Chandra Tekwani, Core Mobile Inc.'s founder, learned firsthand about the need for healthcare collaboration and post discharge care coordination when caring for his son during multiple surgeries.
He witnessed ineffective care coordination between surgeons, anesthesiologists, and nurses. All day long, Chandra watched people continually input/access information, order tests, and repeatedly try reaching people for consults or information. He witnessed hours of wasted time doing manual coordination.
The problem became more evident when he received overly complex discharge instructions, that resulted with a wound dressing change that was missed because is was difficult to decipher the lengthy type-written instructions.
Chandra had spent 20+ years in mobile and internet security technologies, including serving as VP and Head of Juniper Network’s Worldwide Mobile Carrier Business, Director of Engineering for Nokia/CheckPoint, and Director of Solutions at Netscreen Technologies. Chandra founded Core Mobile with a seed investment from Citrix combined with guidance from anesthesiologists, surgeons, and primary care providers. Based on his research, Chandra patented the technology to make Engaged Efficiency™ possible.

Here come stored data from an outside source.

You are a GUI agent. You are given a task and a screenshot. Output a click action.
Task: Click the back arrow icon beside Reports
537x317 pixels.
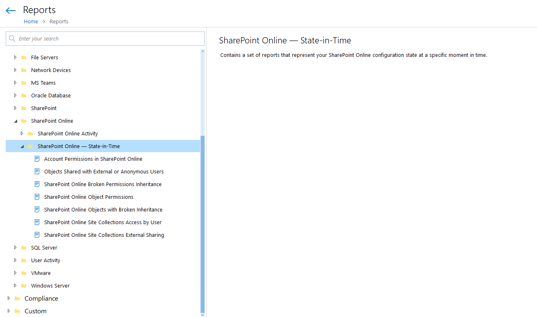pyautogui.click(x=11, y=11)
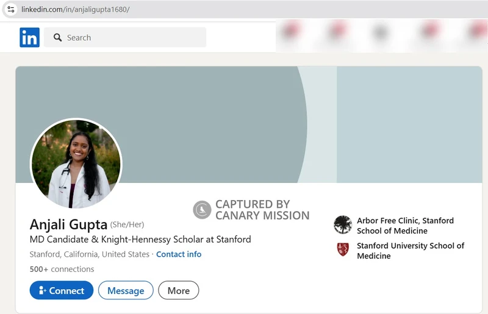
Task: Send a message with the Message button
Action: tap(126, 290)
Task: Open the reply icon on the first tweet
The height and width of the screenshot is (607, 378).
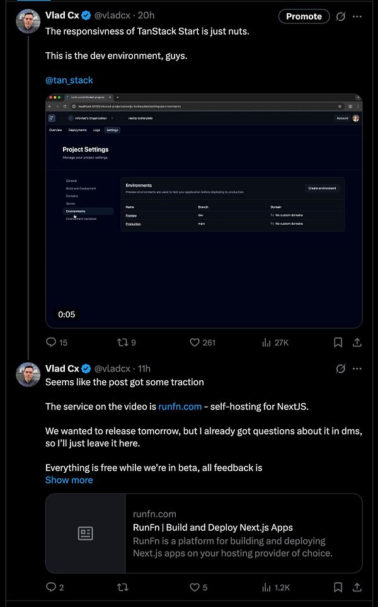Action: click(50, 342)
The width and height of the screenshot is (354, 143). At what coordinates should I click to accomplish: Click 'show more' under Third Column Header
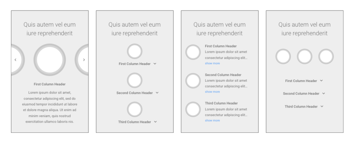coord(212,121)
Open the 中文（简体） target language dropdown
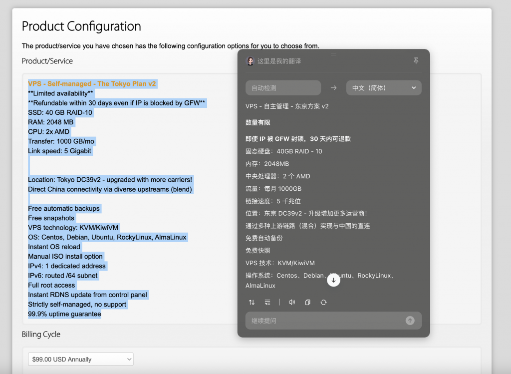The width and height of the screenshot is (511, 374). click(x=383, y=88)
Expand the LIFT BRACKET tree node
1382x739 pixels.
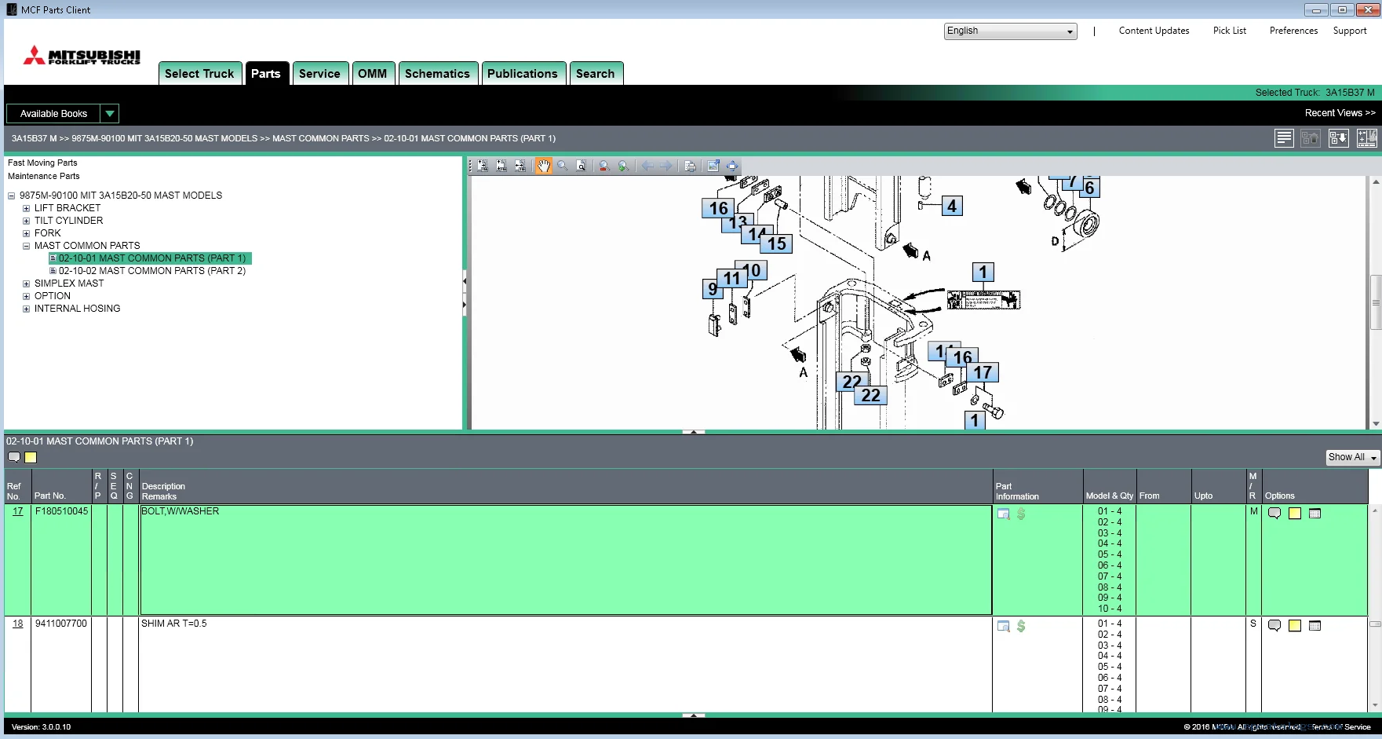pos(26,208)
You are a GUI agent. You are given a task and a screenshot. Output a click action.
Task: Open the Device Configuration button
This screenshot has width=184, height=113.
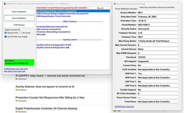[x=19, y=12]
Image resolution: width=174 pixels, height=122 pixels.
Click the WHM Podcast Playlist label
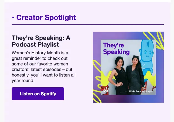coord(141,92)
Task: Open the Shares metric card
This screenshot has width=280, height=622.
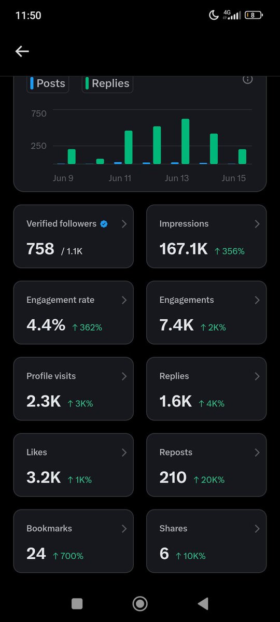Action: (x=206, y=541)
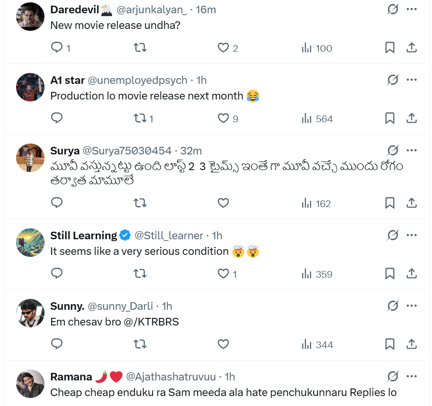
Task: Open Grok explain on Still Learning's tweet
Action: (393, 235)
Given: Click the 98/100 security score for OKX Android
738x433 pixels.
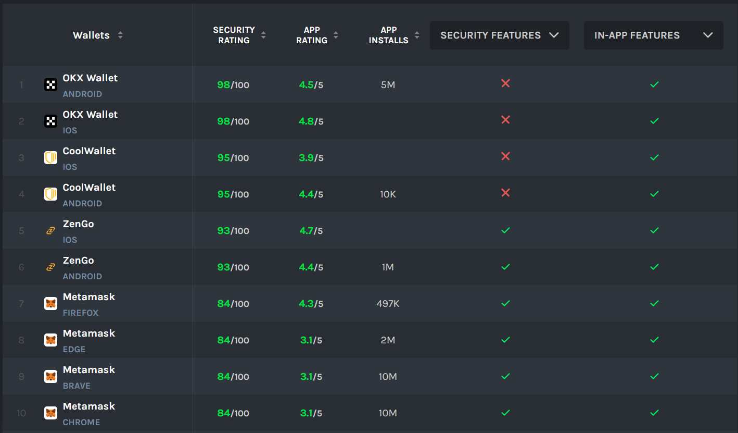Looking at the screenshot, I should pyautogui.click(x=233, y=85).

Core Mobile starts with a context-driven engine to provide relevant information on providers’ and patients’ mobile devices. Content can be related to a procedure, diagnosis, schedule, location, phone call, or test results.
- Patients can view instructions, images, and videos.

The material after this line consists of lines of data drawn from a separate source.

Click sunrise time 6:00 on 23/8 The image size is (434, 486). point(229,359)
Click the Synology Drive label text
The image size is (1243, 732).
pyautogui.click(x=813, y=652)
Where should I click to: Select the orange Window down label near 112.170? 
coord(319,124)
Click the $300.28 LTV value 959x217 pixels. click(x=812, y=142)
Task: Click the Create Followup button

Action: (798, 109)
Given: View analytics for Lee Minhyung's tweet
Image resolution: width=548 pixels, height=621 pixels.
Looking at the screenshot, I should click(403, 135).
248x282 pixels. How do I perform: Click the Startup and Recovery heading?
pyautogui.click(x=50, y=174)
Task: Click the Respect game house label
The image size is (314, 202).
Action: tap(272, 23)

- Providers can view patient records from multiple EMRs, PACS and other clinical systems.
Then, information is made actionable:
- Patients can communicate with providers via text, voice-to-text, images, and videos.
- Providers can order clinical tests and prescriptions; set reminders for prescriptions; and make new information available to patients and the provider team.

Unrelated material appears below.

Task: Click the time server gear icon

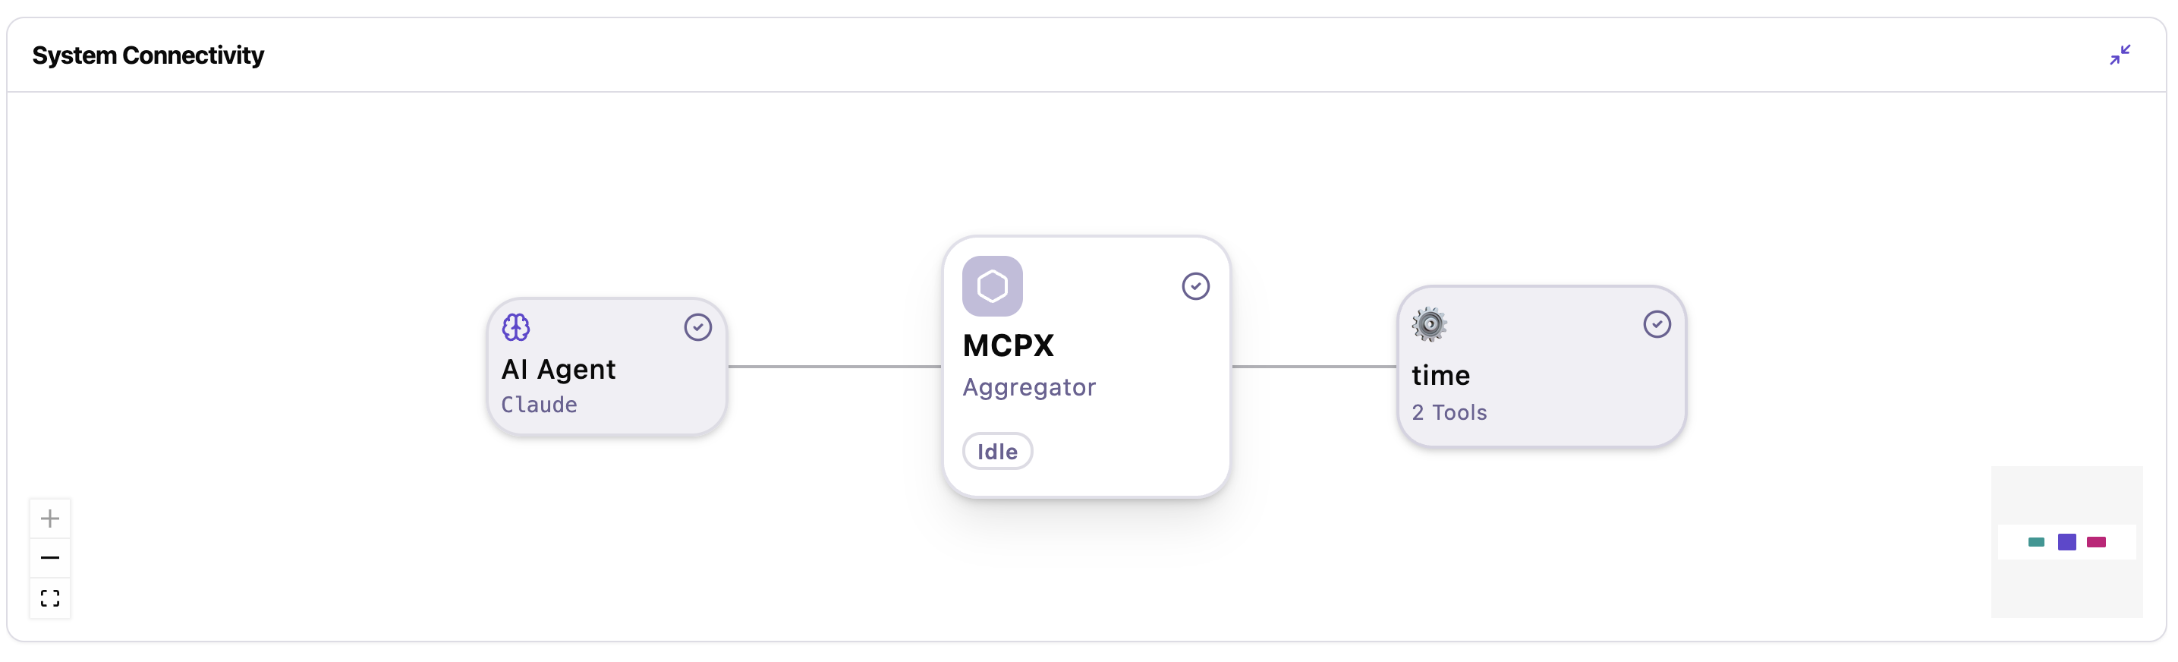Action: [1429, 324]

The collected information is used to coordinate care. Messages can be sent between team members using one-to-one messages or team messages. Communications also can be directed to the patient and family members.
The combined information and actions drive a predictive analytics engine to further streamline workflow and care activities.
The key success measurements are:
- Reduction of OR turnover times between 5 and 15 minutes per patient.
- Increase in patient throughput between 5% and 20%.
- Reduction in readmissions and revisits between 5% and 20%.
This technology is further enhanced by integration with wearables from Apple, Samsung, and Jawbone.
The technology was successfully tested by more than 1,000 users prior to implementation in the healthcare industry in 2014.